Awal tahun 2020 ini industri otomotif Indonesia dikejutkan oleh manuver duo pabrikan asal Korea Selatan, yaitu KIA dan Hyundai. KIA meluncurkan Seltos, SUV kompak bermodel crossover yang lumayan ciamik. Akan tetapi, manuver Hyundai lebih mengagetkan lagi. Tak ada angin tak ada hujan, tiba-tiba Hyundai meluncurkan sebuah mobil yang bersistem full-electric alias bertenaga listrik yang diberi nama Hyundai Ioniq Electric.
Kehadirannya sama sekali tidak terduga, karena sebelumnya tidak ada tanda-tanda bahwa prinsipal Hyundai Indonesia akan meluncurkan mobil full-electric. Hal ini berbeda dari Nissan Leaf, yang fafifu tak kunjung dirilis di Indonesia padahal kabar burungnya sudah lama tersebar.

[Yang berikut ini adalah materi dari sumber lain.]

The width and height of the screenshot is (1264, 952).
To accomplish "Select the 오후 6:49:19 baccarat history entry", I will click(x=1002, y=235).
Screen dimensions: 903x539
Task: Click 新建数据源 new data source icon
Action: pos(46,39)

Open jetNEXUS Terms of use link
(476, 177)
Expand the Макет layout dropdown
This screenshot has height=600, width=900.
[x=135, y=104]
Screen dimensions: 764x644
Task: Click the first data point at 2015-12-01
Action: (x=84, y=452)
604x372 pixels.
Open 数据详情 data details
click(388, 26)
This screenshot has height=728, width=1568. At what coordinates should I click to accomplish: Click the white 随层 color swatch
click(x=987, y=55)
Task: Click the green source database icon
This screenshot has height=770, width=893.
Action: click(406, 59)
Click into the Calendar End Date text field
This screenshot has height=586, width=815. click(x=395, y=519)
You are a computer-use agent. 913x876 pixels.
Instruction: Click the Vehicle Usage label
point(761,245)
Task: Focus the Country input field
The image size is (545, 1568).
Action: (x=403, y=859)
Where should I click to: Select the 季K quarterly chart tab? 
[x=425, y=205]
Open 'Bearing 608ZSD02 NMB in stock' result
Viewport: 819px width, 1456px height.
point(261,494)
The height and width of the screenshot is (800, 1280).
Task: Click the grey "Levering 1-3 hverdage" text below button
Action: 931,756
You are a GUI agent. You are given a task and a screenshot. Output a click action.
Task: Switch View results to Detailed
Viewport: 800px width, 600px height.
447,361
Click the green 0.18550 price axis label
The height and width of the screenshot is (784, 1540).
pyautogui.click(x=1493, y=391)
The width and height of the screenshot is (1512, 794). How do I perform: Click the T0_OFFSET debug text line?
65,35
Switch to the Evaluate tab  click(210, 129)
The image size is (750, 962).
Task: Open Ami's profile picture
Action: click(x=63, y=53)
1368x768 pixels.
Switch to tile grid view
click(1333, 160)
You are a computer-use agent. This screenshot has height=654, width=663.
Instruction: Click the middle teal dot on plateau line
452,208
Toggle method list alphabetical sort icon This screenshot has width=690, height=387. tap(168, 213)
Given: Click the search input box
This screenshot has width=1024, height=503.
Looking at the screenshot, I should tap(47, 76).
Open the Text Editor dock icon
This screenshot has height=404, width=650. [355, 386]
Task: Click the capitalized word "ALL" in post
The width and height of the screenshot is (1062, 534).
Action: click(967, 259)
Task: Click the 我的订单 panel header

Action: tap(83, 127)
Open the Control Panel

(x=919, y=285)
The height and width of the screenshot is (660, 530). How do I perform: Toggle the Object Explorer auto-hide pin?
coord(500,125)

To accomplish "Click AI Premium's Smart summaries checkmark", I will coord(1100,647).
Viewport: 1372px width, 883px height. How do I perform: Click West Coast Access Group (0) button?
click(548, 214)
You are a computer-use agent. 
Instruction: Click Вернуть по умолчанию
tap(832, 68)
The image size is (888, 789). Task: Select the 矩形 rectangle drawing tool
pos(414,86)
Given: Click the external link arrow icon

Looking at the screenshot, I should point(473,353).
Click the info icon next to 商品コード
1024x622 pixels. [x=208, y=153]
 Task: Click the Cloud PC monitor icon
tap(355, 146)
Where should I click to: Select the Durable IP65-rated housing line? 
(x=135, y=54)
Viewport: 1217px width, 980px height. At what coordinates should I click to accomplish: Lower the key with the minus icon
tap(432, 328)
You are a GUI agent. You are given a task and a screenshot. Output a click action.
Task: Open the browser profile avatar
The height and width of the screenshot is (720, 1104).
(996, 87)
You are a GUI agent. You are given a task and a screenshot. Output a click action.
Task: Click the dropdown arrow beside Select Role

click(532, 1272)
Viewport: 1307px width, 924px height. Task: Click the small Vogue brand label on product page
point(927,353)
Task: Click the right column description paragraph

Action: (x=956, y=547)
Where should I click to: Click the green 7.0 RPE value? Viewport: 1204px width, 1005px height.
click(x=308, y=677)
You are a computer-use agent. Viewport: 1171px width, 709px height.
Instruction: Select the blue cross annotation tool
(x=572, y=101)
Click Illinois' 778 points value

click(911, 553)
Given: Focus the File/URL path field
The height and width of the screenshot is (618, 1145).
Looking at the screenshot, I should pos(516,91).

Kebijakan ini sekaligus melangkahi pabrikan-pabrikan Jepang yang masih sebatas merilis mobil hybrid, seperti Mitsubishi Outlander PHEV maupun seri hybrid dari Toyota. Ini menjadi fenomena yang unik, karena Hyundai Indonesia sendiri malah belum pernah merilis mobil hybrid.
Ioniq juga menjadi mobil full-electric kedua yang dijual resmi oleh Agen Tunggal Pemegang Merek (ATPM) di Indonesia setelah BMW i3s. Sebagai catatan, mobil-mobil Tesla masuk ke Indonesia melalui Importir Umum (IU), bukan ATPM.
Mobil listrik? Mesti mahal!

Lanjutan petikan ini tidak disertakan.